(Item position entries)
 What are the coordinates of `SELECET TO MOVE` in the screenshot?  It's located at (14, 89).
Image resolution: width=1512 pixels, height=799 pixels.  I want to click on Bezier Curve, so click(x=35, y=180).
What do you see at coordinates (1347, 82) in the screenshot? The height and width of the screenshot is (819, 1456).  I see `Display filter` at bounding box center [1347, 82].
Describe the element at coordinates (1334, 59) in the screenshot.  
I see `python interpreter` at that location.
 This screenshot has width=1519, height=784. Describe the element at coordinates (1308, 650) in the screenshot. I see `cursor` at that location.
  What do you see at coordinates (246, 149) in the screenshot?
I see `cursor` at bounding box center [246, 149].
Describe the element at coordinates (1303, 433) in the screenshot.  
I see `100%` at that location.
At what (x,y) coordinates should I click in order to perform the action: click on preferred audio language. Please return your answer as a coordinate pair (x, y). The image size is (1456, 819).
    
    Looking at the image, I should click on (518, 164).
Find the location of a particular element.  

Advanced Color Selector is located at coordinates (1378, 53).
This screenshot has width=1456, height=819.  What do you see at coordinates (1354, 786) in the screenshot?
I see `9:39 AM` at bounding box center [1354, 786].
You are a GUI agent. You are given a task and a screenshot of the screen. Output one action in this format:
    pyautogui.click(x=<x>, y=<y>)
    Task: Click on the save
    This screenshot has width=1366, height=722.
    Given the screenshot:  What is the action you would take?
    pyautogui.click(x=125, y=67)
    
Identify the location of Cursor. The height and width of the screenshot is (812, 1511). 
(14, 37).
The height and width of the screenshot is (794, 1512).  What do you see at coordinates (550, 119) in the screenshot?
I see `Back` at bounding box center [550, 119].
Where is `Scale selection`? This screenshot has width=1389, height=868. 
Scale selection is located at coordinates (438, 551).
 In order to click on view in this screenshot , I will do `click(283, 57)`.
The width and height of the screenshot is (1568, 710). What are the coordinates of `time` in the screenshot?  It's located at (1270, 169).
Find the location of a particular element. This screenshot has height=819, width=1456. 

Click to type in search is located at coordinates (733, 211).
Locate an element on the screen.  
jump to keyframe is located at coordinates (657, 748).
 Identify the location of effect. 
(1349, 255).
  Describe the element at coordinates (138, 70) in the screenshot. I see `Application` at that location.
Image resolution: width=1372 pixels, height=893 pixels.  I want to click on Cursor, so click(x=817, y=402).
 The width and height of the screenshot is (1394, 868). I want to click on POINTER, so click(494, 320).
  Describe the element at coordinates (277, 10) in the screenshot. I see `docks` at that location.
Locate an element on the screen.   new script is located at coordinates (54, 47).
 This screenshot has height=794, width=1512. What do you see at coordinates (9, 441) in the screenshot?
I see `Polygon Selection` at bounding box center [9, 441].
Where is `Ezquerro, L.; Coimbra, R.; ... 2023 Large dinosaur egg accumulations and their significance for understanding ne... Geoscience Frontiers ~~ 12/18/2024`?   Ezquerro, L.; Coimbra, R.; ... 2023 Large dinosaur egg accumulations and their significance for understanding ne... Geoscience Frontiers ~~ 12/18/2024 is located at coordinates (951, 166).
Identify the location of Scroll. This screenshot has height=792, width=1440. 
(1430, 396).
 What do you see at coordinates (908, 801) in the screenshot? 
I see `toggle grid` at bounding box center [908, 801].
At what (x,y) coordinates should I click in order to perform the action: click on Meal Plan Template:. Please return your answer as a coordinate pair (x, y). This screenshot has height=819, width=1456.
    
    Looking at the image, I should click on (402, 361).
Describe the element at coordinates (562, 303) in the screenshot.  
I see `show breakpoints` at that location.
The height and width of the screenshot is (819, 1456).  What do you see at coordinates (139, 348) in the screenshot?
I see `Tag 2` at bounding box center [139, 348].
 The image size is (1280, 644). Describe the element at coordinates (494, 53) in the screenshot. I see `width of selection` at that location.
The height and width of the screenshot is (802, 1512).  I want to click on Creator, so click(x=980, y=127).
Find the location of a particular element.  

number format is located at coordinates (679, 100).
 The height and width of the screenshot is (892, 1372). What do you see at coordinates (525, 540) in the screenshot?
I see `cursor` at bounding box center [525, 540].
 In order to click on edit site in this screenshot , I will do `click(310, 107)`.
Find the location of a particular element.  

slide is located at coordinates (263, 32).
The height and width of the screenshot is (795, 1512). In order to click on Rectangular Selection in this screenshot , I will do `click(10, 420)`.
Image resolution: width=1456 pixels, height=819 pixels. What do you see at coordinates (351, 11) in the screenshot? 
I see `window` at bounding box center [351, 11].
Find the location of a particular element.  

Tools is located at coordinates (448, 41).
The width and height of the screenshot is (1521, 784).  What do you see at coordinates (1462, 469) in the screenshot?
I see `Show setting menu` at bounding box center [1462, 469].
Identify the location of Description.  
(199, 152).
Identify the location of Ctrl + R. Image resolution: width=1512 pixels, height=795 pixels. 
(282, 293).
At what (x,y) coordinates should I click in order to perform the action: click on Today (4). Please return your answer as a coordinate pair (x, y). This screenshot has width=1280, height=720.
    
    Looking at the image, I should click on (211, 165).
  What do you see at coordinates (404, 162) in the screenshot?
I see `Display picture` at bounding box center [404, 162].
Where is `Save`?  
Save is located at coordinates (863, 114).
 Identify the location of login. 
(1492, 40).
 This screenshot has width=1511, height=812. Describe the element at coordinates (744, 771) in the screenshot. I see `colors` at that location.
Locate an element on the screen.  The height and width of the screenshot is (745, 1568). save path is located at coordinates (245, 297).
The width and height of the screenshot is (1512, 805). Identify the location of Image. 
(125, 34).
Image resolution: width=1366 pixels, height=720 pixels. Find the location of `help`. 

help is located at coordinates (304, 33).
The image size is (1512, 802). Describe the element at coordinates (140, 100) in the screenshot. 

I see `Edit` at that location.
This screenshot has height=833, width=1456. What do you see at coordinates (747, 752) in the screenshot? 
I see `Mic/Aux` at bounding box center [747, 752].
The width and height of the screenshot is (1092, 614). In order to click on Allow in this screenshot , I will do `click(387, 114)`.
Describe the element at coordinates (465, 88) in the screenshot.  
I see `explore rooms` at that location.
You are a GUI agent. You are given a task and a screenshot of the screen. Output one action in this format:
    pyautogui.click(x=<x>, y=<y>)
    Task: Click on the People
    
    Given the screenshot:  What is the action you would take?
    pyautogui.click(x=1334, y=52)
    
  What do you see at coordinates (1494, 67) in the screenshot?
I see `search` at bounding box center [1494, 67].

• _WORK INSTRUCTIONS_: Reproduce the data above with each "GUI agent" changed to "desktop automation agent" and nothing else altered.

• _SOLUTION TO THE PROBLEM_:
 What are the coordinates of `SELECET TO MOVE` in the screenshot?  It's located at (14, 89).
Image resolution: width=1512 pixels, height=799 pixels.  I want to click on Bezier Curve, so click(x=35, y=180).
What do you see at coordinates (1347, 82) in the screenshot? The height and width of the screenshot is (819, 1456).  I see `Display filter` at bounding box center [1347, 82].
Describe the element at coordinates (1334, 59) in the screenshot.  
I see `python interpreter` at that location.
 This screenshot has width=1519, height=784. Describe the element at coordinates (1308, 650) in the screenshot. I see `cursor` at that location.
  What do you see at coordinates (246, 149) in the screenshot?
I see `cursor` at bounding box center [246, 149].
Describe the element at coordinates (1303, 433) in the screenshot.  
I see `100%` at that location.
At what (x,y) coordinates should I click in order to perform the action: click on preferred audio language. Please return your answer as a coordinate pair (x, y). The image size is (1456, 819).
    
    Looking at the image, I should click on (518, 164).
Find the location of a particular element.  

Advanced Color Selector is located at coordinates (1378, 53).
This screenshot has width=1456, height=819.  What do you see at coordinates (1354, 786) in the screenshot?
I see `9:39 AM` at bounding box center [1354, 786].
You are a desktop automation agent. You are given a task and a screenshot of the screen. Output one action in this format:
    pyautogui.click(x=<x>, y=<y>)
    Task: Click on the save
    This screenshot has width=1366, height=722.
    Given the screenshot:  What is the action you would take?
    pyautogui.click(x=125, y=67)
    
Identify the location of Cursor. The height and width of the screenshot is (812, 1511). 
(14, 37).
The height and width of the screenshot is (794, 1512).  What do you see at coordinates (550, 119) in the screenshot?
I see `Back` at bounding box center [550, 119].
Where is `Scale selection`? This screenshot has width=1389, height=868. 
Scale selection is located at coordinates (438, 551).
 In order to click on view in this screenshot , I will do `click(283, 57)`.
The width and height of the screenshot is (1568, 710). What are the coordinates of `time` in the screenshot?  It's located at (1270, 169).
Find the location of a particular element. This screenshot has height=819, width=1456. 

Click to type in search is located at coordinates (733, 211).
Locate an element on the screen.  
jump to keyframe is located at coordinates (657, 748).
 Identify the location of effect. 
(1349, 255).
  Describe the element at coordinates (138, 70) in the screenshot. I see `Application` at that location.
Image resolution: width=1372 pixels, height=893 pixels.  I want to click on Cursor, so click(x=817, y=402).
 The width and height of the screenshot is (1394, 868). I want to click on POINTER, so click(494, 320).
  Describe the element at coordinates (277, 10) in the screenshot. I see `docks` at that location.
Locate an element on the screen.   new script is located at coordinates (54, 47).
 This screenshot has height=794, width=1512. What do you see at coordinates (9, 441) in the screenshot?
I see `Polygon Selection` at bounding box center [9, 441].
Where is `Ezquerro, L.; Coimbra, R.; ... 2023 Large dinosaur egg accumulations and their significance for understanding ne... Geoscience Frontiers ~~ 12/18/2024`?   Ezquerro, L.; Coimbra, R.; ... 2023 Large dinosaur egg accumulations and their significance for understanding ne... Geoscience Frontiers ~~ 12/18/2024 is located at coordinates (951, 166).
Identify the location of Scroll. This screenshot has height=792, width=1440. 
(1430, 396).
 What do you see at coordinates (908, 801) in the screenshot? 
I see `toggle grid` at bounding box center [908, 801].
At what (x,y) coordinates should I click in order to perform the action: click on Meal Plan Template:. Please return your answer as a coordinate pair (x, y). This screenshot has height=819, width=1456.
    
    Looking at the image, I should click on (402, 361).
Describe the element at coordinates (562, 303) in the screenshot.  
I see `show breakpoints` at that location.
The height and width of the screenshot is (819, 1456).  What do you see at coordinates (139, 348) in the screenshot?
I see `Tag 2` at bounding box center [139, 348].
 The image size is (1280, 644). Describe the element at coordinates (494, 53) in the screenshot. I see `width of selection` at that location.
The height and width of the screenshot is (802, 1512).  I want to click on Creator, so click(x=980, y=127).
Find the location of a particular element.  

number format is located at coordinates (679, 100).
 The height and width of the screenshot is (892, 1372). What do you see at coordinates (525, 540) in the screenshot?
I see `cursor` at bounding box center [525, 540].
 In order to click on edit site in this screenshot , I will do `click(310, 107)`.
Find the location of a particular element.  

slide is located at coordinates (263, 32).
The height and width of the screenshot is (795, 1512). In order to click on Rectangular Selection in this screenshot , I will do `click(10, 420)`.
Image resolution: width=1456 pixels, height=819 pixels. What do you see at coordinates (351, 11) in the screenshot? 
I see `window` at bounding box center [351, 11].
Find the location of a particular element.  

Tools is located at coordinates (448, 41).
The width and height of the screenshot is (1521, 784).  What do you see at coordinates (1462, 469) in the screenshot?
I see `Show setting menu` at bounding box center [1462, 469].
Identify the location of Description.  
(199, 152).
Identify the location of Ctrl + R. Image resolution: width=1512 pixels, height=795 pixels. 
(282, 293).
At what (x,y) coordinates should I click in order to perform the action: click on Today (4). Please return your answer as a coordinate pair (x, y). This screenshot has width=1280, height=720.
    
    Looking at the image, I should click on (211, 165).
  What do you see at coordinates (404, 162) in the screenshot?
I see `Display picture` at bounding box center [404, 162].
Where is `Save`?  
Save is located at coordinates (863, 114).
 Identify the location of login. 
(1492, 40).
 This screenshot has width=1511, height=812. Describe the element at coordinates (744, 771) in the screenshot. I see `colors` at that location.
Locate an element on the screen.  The height and width of the screenshot is (745, 1568). save path is located at coordinates (245, 297).
The width and height of the screenshot is (1512, 805). Identify the location of Image. 
(125, 34).
Image resolution: width=1366 pixels, height=720 pixels. Find the location of `help`. 

help is located at coordinates (304, 33).
The image size is (1512, 802). Describe the element at coordinates (140, 100) in the screenshot. 

I see `Edit` at that location.
This screenshot has height=833, width=1456. What do you see at coordinates (747, 752) in the screenshot? 
I see `Mic/Aux` at bounding box center [747, 752].
The width and height of the screenshot is (1092, 614). In order to click on Allow in this screenshot , I will do `click(387, 114)`.
Describe the element at coordinates (465, 88) in the screenshot.  
I see `explore rooms` at that location.
You are a desktop automation agent. You are given a task and a screenshot of the screen. Output one action in this format:
    pyautogui.click(x=<x>, y=<y>)
    Task: Click on the People
    
    Given the screenshot:  What is the action you would take?
    pyautogui.click(x=1334, y=52)
    
  What do you see at coordinates (1494, 67) in the screenshot?
I see `search` at bounding box center [1494, 67].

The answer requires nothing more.